EXERCISE INSTRUCTIONS
Skip the pictures. Output only the lines below starting at the line with "Task: Maximize the editor pane" and ending at the line with "Where should I", both ends included, exactly as they are.

Stored records:
· · ·

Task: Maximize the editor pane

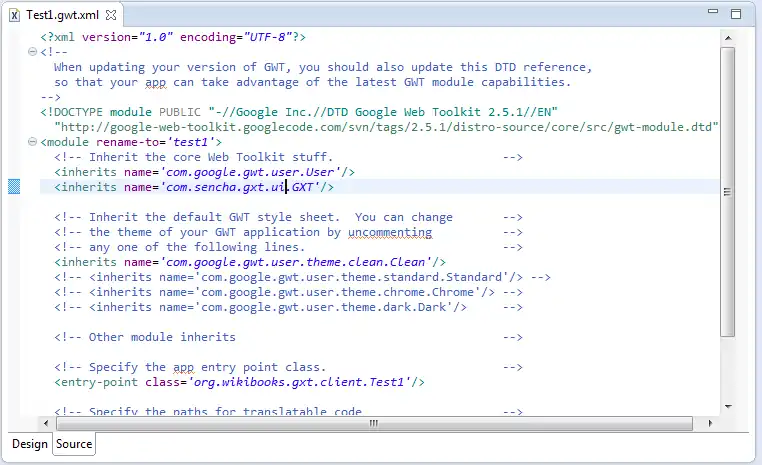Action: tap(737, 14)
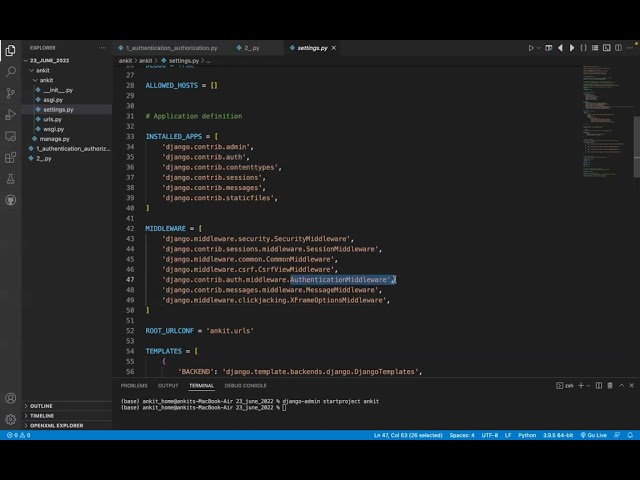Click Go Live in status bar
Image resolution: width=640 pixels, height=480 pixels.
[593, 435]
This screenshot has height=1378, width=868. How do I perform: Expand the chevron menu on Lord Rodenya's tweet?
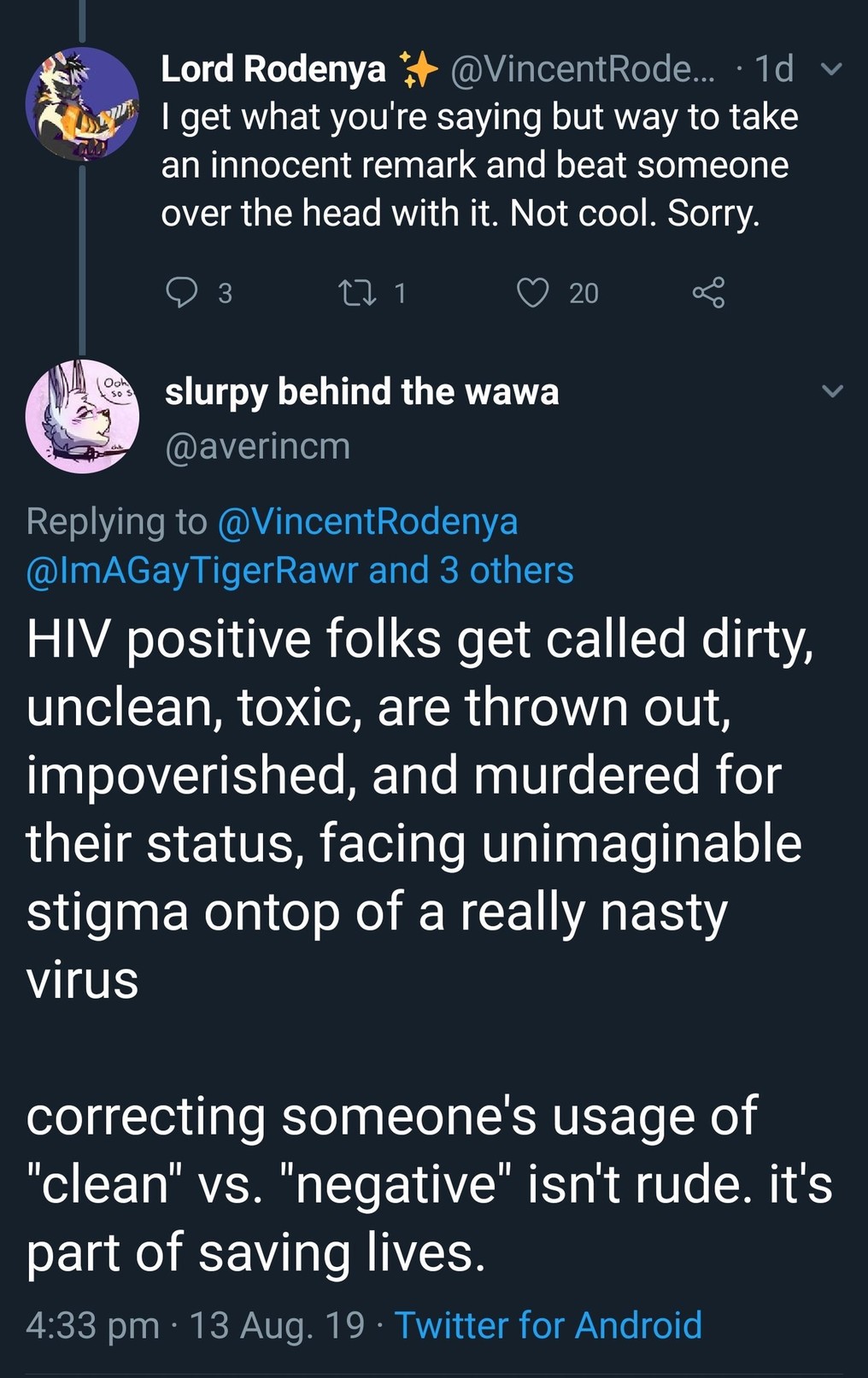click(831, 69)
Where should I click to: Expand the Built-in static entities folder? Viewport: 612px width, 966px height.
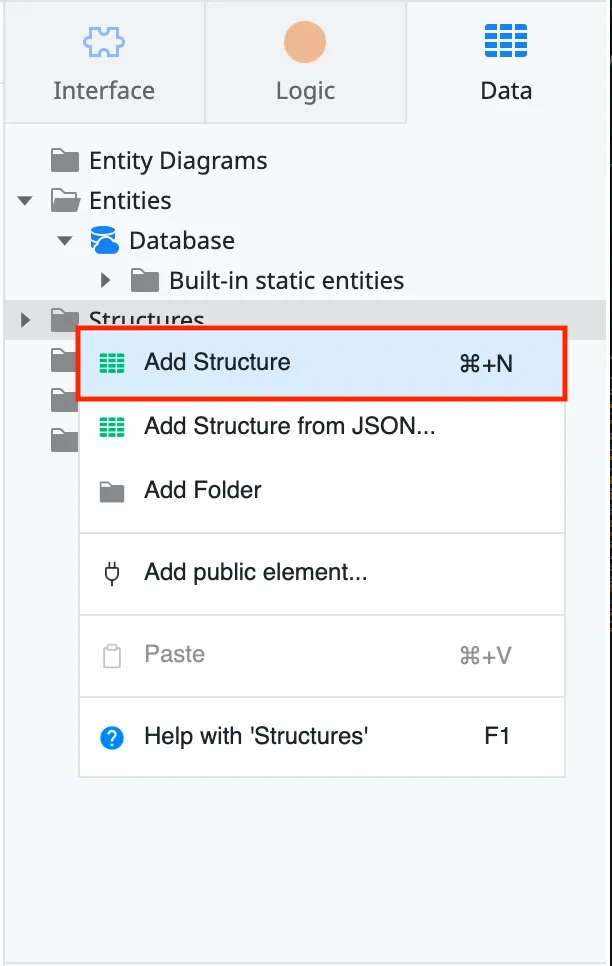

· · ·

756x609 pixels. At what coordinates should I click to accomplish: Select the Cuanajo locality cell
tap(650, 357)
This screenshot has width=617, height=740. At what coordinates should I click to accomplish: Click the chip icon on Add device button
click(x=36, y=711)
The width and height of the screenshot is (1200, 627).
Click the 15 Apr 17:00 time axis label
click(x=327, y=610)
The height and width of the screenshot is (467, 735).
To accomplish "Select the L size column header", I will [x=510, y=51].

· · ·

TASK RESPONSE
Task: Maximize the editor pane

Action: tap(737, 14)
Click Go Live in status bar
Image resolution: width=640 pixels, height=480 pixels.
[593, 435]
This screenshot has height=1378, width=868. How do I perform: Expand the chevron menu on Lord Rodenya's tweet?
click(831, 69)
Where should I click to: Expand the Built-in static entities folder? Viewport: 612px width, 966px height.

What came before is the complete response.